Homeless people were left sleeping on the streets in Glasgow on Thursday night when a shelter had to close after a staff member and a service user tested positive for coronavirus, according to a head of a homeless charity in the city.
The head of Glasgow City Mission said he was given assurances that people would not be left without shelter, but understood some people with insecure immigration status or complex background issues were not accommodated.
Glasgow city council disputed the claim and said no vulnerable people were refused accommodation, but the Guardian understands that individuals who the council did not have a statutory duty to accommodate were not put up.
The council added that it had secured temporary accommodation so that homeless people in the city would be able to self-isolate.
Charles Maasz, CEO of Glasgow City Mission, tweeted on Thursday night:
He told the Guardian on Friday that he had been assured the council was making every effort to house all homeless people. “Sometimes a council may not have a legal obligation to house someone, but we all have a moral obligation to find a solution to that, which is a national conversation we have to have,” he said.
“We recognise that the council has a massive job on their hands and the current climate is hugely challenging. Under the current framework some people we consider vulnerable will present but the council won’t be able to house them. That is why we have to change the current framework in these extraordinary times and we want to work the council and other city partners to find a solution.”
He said the charity had been given assurances by Glasgow’s health and social care partnership that all homeless people would be housed, and was bitterly disappointed that this appeared not to be the case.
The centre, which is usually open between December and March and can accommodate up to 40 people, had to shut in light of social distancing guidance because guests slept in one room.
Thursday was to be its last night open, but after consulting with the Scottish government it closed during the day. In a statement on Thursday, the charity said: “There are a significant number of highly vulnerable persons in our city whose status provides no recourse to public funds who will also require immediate attention and accommodation. To wilfully continue to house people in shelter-style environments is, for us, to demonstrate contempt not compassion.
“To continue to allow mass sleeping in the face of advice to the contrary is to put vulnerable people at significant intentional risk, while on the face of it keeps many onlookers satisfied that ‘at least they are not out in the cold’. It is, in our mind, a case of out of sight is out of mind. We cannot do that in good conscience.”

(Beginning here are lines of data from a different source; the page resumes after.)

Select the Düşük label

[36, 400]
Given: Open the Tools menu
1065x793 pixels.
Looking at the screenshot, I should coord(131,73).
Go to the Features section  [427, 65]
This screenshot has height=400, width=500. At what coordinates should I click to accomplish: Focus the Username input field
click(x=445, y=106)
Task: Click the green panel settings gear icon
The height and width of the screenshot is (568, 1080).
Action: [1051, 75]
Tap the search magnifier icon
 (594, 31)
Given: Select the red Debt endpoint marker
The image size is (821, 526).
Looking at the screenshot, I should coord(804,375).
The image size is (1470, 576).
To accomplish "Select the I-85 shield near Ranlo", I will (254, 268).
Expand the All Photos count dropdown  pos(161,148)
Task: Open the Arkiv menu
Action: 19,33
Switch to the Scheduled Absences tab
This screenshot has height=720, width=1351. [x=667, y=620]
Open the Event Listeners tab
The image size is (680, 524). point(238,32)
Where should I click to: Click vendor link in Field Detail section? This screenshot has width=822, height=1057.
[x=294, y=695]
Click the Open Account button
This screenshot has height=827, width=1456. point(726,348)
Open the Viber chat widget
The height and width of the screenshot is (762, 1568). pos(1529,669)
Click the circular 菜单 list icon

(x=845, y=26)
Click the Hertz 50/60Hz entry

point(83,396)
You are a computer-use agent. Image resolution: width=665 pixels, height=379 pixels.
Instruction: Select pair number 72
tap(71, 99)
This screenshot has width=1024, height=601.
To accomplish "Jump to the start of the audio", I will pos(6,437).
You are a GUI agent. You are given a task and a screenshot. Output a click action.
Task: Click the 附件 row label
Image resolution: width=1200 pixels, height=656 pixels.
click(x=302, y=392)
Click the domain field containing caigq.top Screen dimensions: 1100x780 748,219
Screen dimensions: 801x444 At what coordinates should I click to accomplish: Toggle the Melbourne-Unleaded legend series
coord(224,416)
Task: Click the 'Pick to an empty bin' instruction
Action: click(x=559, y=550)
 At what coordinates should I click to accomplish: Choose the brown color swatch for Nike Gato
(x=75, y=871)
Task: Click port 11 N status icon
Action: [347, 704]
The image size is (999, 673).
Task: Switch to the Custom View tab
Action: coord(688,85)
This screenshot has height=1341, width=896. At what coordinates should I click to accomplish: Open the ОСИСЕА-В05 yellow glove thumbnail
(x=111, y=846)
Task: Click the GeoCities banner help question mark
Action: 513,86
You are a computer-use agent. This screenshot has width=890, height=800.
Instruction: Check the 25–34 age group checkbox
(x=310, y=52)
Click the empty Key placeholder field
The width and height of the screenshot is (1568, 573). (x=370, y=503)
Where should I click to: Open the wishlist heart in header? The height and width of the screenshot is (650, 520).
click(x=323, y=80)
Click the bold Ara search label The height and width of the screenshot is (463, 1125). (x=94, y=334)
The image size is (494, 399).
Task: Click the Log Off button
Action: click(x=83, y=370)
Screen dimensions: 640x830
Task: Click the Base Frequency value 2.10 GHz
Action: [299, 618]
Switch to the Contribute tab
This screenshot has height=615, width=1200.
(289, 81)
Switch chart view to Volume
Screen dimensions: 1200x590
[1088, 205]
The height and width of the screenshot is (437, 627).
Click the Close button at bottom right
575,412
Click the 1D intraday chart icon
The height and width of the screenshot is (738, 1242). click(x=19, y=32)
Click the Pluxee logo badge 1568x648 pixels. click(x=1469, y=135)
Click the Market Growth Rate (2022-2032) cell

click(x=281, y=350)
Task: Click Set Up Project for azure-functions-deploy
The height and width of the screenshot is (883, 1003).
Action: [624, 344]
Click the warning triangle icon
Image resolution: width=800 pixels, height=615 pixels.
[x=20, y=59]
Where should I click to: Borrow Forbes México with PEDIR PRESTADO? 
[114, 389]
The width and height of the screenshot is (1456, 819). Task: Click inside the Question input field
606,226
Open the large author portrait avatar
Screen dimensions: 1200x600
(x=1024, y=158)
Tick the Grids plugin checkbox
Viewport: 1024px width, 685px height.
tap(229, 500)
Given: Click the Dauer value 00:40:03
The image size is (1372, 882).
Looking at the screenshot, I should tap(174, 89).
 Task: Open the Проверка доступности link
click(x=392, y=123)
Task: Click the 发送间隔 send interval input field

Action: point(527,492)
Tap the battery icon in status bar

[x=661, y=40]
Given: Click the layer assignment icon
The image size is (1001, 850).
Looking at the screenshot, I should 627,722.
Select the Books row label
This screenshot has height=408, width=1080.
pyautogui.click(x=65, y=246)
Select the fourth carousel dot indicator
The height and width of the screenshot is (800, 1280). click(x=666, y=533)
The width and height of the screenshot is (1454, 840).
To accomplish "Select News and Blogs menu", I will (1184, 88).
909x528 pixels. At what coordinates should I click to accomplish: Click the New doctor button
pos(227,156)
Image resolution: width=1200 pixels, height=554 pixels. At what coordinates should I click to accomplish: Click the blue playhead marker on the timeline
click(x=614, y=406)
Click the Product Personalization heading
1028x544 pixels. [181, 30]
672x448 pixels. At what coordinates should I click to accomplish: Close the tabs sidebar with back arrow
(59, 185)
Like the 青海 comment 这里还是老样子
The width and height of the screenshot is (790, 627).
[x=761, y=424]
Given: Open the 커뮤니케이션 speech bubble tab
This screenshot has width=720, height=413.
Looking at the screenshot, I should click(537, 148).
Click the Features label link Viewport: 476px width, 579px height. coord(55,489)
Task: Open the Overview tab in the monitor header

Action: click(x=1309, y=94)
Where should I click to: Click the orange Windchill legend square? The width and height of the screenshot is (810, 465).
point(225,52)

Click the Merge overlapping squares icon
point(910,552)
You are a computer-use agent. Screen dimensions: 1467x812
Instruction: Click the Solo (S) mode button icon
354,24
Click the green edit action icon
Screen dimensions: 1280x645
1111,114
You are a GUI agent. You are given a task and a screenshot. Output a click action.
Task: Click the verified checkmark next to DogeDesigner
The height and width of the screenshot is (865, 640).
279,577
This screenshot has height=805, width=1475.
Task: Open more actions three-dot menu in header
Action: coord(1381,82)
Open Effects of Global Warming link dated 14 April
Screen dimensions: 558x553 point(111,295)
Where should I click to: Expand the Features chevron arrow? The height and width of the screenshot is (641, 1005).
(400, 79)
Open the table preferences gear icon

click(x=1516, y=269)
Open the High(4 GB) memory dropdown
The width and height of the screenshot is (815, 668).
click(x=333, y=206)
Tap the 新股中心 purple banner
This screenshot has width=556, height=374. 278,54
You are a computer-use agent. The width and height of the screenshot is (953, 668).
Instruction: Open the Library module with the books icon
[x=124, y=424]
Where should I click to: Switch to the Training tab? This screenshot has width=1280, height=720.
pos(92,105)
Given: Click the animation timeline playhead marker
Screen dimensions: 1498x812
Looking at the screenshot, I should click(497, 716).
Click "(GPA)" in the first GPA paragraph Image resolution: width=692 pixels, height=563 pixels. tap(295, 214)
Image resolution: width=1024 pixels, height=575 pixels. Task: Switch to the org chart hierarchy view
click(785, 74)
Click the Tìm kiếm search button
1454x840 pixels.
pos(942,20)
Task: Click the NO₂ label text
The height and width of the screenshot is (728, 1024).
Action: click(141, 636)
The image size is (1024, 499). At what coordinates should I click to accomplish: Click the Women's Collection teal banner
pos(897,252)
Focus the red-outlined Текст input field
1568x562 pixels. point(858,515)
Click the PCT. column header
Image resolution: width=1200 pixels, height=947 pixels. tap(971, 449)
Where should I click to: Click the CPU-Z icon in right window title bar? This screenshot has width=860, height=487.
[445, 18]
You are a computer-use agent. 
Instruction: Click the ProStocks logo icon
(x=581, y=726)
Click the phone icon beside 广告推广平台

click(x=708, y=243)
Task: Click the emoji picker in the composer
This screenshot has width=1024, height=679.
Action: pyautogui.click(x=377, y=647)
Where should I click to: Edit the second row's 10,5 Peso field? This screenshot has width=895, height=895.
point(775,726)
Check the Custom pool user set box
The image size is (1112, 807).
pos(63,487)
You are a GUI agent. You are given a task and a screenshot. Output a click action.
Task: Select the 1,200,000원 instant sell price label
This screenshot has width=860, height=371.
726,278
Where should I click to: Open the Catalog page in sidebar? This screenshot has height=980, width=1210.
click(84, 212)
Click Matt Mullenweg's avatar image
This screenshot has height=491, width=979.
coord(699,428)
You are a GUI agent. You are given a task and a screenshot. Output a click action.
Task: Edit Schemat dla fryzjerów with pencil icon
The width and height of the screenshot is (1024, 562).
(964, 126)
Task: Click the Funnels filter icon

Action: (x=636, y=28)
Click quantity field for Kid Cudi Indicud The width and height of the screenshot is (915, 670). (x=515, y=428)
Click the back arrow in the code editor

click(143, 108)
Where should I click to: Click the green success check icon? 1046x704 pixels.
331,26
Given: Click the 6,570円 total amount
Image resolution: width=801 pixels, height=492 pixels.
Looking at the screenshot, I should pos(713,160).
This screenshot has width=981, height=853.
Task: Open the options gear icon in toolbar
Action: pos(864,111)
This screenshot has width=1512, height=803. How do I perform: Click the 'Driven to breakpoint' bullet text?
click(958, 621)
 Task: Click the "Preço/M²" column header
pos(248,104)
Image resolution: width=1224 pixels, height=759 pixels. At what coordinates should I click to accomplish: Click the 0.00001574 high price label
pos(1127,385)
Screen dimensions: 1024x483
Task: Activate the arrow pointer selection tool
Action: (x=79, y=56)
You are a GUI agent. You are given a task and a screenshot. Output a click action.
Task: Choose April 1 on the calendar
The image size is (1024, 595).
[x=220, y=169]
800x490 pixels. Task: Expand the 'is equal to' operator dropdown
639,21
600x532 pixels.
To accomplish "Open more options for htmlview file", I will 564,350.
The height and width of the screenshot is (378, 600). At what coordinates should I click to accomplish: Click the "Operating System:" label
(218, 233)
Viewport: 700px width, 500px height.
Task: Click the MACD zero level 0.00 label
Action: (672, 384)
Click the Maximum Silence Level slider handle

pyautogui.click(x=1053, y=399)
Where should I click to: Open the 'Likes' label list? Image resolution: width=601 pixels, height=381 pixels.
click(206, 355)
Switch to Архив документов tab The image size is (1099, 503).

Phil Wray, the head of projects at Glasgow City Mission, said people with no recourse to public funds were highly vulnerable. “We believe that it is a matter of public health that all individuals who are homeless, whether they have access to public funds or not, should be accommodated by the local authority. Last night this did not happen. We will continue to urge our partners in the HSCP to provide accommodation for all who are forced to sleep rough,” he said.
Peter Krykant, until recently a street outreach worker who plans to launch a safer injecting van, said: “I hope the government or the city council will step up today to house these people and give them the support that they need and a fighting chance against this virus,” he said. “If this virus hits this community, it will devastate it.”
A spokeswoman for Glasgow’s health and social care partnership said: “Glasgow city health and social care partnership has put in place contingency plans to reduce risk to vulnerable homeless people, many of whom have underlying health conditions.”
She added that it was working with key people in police, housing and health as well as third sector partners such as the Simon Community. “We’ve secured an array of temporary accommodation that will also people to self-isolate if necessary,” she said.